On 21/04/15 12:37, Hui Xiang wrote:
> Thanks Christine.
>
> One more question, in the broken environment, we found part of the
> source code in libqb as below:
> 1)
> void *
> qb_rb_chunk_alloc(struct qb_ringbuffer_s * rb, size_t len)
> {
> uint32_t write_pt;
>
> if (rb == NULL) {
> errno = EINVAL;
> return NULL;
> }
> /*
> * Reclaim data if we are over writing and we need space
> */
> if (rb->flags & QB_RB_FLAG_OVERWRITE) {
> while (qb_rb_space_free(rb) < (len + QB_RB_CHUNK_MARGIN)) {
> *_rb_chunk_reclaim(rb);*
> }
> } else {
> if (qb_rb_space_free(rb) < (len + QB_RB_CHUNK_MARGIN)) {
> errno = EAGAIN;
> return NULL;
> }
> }
>
> but in the master branch:
> 2)
> while (qb_rb_space_free(rb) < (len + QB_RB_CHUNK_MARGIN)) {
> * int rc = _rb_chunk_reclaim(rb);*
> * if (rc != 0) {*
> * errno = rc;*
> * return NULL;*
> }
> }
>
>
> is it possible that the code 1) we have been stucked in the infinite
> loop of
> while (qb_rb_space_free(rb) < (len + QB_RB_CHUNK_MARGIN)) {...} on the
> condition that 'chunk_magic != QB_RB_CHUNK_MAGIC', function
> _rb_chunk_reclaim() just return:
> static void
> _rb_chunk_reclaim(struct qb_ringbuffer_s * rb)
> {
> uint32_t old_read_pt;
> uint32_t new_read_pt;
> uint32_t old_chunk_size;
> uint32_t chunk_magic;
>
> old_read_pt = rb->shared_hdr->read_pt;
> chunk_magic = QB_RB_CHUNK_MAGIC_GET(rb, old_read_pt);
> * if (chunk_magic != QB_RB_CHUNK_MAGIC) {*
> * return;*
> * }*
> *
> *
> *
> *
> and there is a commit seems fix it [1], do you know what's the
> background of this commit? does it look to fix it?
>
> Thanks again :)
I don't know enough about the background to that fix.

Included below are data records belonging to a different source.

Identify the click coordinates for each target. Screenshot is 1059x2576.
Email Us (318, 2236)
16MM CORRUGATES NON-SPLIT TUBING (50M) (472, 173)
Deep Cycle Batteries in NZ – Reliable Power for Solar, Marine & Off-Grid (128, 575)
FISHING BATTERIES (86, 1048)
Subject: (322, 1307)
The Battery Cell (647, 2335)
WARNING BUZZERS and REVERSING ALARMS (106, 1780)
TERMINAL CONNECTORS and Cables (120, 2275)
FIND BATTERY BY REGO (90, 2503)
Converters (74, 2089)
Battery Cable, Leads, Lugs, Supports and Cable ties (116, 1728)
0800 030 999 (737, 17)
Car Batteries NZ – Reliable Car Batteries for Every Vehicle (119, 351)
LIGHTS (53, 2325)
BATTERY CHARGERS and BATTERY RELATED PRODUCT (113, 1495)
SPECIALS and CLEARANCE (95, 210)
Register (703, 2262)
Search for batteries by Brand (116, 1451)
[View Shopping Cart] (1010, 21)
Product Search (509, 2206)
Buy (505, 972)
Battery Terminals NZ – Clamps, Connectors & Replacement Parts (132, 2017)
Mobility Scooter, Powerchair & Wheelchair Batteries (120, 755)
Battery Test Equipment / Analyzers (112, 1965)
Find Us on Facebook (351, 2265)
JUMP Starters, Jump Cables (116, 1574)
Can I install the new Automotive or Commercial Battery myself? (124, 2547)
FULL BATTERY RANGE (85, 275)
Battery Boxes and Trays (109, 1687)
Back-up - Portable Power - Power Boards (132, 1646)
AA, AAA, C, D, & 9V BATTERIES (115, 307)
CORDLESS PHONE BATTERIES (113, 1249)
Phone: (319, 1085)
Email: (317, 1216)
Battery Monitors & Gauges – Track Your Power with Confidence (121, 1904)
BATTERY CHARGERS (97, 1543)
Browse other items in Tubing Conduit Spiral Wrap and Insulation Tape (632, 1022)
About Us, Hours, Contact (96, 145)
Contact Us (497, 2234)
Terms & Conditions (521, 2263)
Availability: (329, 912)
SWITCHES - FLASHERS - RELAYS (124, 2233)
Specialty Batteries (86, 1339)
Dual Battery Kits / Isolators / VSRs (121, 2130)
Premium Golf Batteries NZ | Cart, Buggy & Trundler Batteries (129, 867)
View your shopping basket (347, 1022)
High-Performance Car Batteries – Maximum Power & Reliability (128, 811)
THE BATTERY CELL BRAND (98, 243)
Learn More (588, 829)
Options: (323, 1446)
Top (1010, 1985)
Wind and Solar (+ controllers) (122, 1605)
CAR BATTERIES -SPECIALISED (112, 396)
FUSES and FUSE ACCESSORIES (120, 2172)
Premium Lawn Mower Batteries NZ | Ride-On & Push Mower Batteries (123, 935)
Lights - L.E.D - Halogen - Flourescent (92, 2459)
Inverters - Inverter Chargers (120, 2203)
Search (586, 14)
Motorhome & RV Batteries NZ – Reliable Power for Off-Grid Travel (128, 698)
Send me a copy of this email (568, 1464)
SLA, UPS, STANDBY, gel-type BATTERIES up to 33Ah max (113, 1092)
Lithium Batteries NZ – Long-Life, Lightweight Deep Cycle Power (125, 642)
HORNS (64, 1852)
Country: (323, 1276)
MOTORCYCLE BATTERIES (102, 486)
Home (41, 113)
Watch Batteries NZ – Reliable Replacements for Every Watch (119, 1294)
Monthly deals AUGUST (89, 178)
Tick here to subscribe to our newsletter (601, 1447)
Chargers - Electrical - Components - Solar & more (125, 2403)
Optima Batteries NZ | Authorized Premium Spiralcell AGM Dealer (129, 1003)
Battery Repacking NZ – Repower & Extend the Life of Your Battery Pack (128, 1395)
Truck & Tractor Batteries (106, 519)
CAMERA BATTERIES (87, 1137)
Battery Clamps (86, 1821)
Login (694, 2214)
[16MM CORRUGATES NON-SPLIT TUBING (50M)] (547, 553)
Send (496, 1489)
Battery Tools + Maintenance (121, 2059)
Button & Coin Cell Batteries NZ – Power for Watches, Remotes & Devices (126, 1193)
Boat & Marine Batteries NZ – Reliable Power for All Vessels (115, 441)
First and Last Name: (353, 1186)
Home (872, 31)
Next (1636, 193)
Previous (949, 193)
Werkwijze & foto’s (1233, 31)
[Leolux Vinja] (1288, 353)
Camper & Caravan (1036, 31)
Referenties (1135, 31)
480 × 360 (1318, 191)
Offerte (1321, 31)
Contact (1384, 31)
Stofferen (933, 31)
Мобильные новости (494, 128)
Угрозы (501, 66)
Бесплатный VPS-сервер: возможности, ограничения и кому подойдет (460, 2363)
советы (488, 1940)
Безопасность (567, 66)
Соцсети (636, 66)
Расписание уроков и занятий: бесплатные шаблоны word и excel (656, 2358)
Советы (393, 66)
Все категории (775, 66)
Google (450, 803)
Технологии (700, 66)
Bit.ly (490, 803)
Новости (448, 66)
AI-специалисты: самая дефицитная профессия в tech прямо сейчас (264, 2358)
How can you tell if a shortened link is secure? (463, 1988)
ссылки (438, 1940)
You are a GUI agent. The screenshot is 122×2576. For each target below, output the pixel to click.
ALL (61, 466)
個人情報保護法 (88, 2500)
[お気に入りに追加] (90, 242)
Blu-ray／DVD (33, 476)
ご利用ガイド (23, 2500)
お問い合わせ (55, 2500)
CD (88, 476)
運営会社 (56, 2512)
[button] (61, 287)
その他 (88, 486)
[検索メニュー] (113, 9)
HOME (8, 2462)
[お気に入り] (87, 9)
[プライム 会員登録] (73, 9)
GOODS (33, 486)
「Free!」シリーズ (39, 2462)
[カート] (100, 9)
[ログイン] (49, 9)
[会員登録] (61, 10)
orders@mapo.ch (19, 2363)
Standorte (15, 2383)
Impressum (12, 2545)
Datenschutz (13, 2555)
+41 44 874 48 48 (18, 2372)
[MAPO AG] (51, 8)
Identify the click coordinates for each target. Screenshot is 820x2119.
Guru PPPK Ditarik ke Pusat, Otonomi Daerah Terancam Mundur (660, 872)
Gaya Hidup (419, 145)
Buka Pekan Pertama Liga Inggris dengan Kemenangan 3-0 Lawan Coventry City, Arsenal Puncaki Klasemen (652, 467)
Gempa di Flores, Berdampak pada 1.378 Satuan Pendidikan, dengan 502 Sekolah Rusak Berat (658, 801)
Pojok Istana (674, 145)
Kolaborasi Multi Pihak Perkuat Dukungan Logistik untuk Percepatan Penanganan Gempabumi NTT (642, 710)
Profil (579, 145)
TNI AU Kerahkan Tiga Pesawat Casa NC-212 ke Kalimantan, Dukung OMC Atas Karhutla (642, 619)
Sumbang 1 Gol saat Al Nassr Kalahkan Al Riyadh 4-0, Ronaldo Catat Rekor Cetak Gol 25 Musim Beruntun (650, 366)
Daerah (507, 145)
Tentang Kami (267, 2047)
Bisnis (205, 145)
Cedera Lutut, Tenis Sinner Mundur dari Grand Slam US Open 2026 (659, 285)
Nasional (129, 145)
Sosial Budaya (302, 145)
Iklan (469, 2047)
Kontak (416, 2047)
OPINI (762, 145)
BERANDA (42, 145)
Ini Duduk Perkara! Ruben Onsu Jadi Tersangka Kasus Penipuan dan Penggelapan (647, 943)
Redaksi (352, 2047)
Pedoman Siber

What you're saying
sounds plausible but I can't be sure. There are quite a few stability
fixed in libqb 0.17 so it could be that or one of the others!
Chrissie
> [1]
> https://github.com/ClusterLabs/libqb/commit/a8852fc481e3aa3fce53bb9e3db79d3e7cbed0c1
>
>
>
> On Tue, Apr 21, 2015 at 5:55 PM, Christine Caulfield
> <[email protected] <mailto:[email protected]>> wrote:
>
> Hiya,
>
> It's hard to be sure without more information, sadly - if the backtrace
> looks similar to the one you mention then upgrading libqb to 0.17 should
> help.
>
> Chrissie
>
> On 21/04/15 07:12, Hui Xiang wrote:
> > Thanks Christine, sorry for responding late.
> >
> > I got this problem again, and corosync-blackbox just hang there, no
> > output. there are some other debug information for you guys.
> >
> > The backtrace and perf.data are very similar as link [1], but we don't
> > know what's the root cause, sure restart corosync is one of the
> > solution, but after a while it breaks again, so we'd like to find out
> > what's really going on there.
> >
> > Thanks for your efforts, very appreciated : )
> >
> > [1] http://www.spinics.net/lists/corosync/msg03445.html
> >
> >
> > On Mon, Feb 9, 2015 at 4:38 PM, Christine Caulfield
> <[email protected] <mailto:[email protected]>
> > <mailto:[email protected] <mailto:[email protected]>>> wrote:
> >
> > On 09/02/15 01:59, Hui Xiang wrote:
> > > Hi guys,
> > >
> > > I am having an issue with corosync where it consumes 100%
> cpu and hung on
> > > the command corosync-quorumtool -l, Recv-Q is very high in
> the meantime
> > > inside lxc container.
> > > corosync version : 2.3.3
> > >
> > > transport : unicast
> > >
> > > After setting up 3 keystone nodes with corosync/pacemaker,
> split brain
> > > happened, on one of the keystone nodes we found the cpu is
> 100% used by
> > > corosync.
> > >
> >
> >
> > It looks like it might be a problem I saw while doing some
> development
> > on corosync, if it gets a SEGV, there's a signal handler that
> catches it
> > and relays it back to libqb via a pipe, causing another SEGV and
> > corosync is then just spinning on the pipe for ever. The cause
> I saw is
> > not likely yo be the same as yours (it was my coding at the
> time ;-) but
> > it does sound like a similar effect. The only way round it is
> to kill
> > corosync and restart it. There might be something in the
> > corosync-blackbox to indicate what went wrong if that has been
> saved. If
> > you have that then please post it here so we can have a look.
> >
> > man corosync-blackbox
> >
> > Chrissie
> >
> > > **
> > >
> > > asks: 42 total, 2 running, 40 sleeping, 0 stopped, 0 zombie
> > > %Cpu(s):100.0 us, 0.0 sy, 0.0 ni, 0.0 id, 0.0 wa, 0.0 hi,
> 0.0 si,
> > 0.0 st
> > > KiB Mem: 1017896 total, 932296 used, 85600 free, 19148 buffers
> > > KiB Swap: 1770492 total, 5572 used, 1764920 free. 409312
> cached Mem
> > >
> > > PID USER PR NI VIRT RES SHR S %CPU %MEM TIME+ COMMAND
> > > 18637 root 20 0 704252 199272 34016 R 99.9 19.6 44:40.43
> corosync
> > >
> > > From netstat output, one interesting finding is the Recv-Q size
> > has a value
> > > 320256, which is higher than normal.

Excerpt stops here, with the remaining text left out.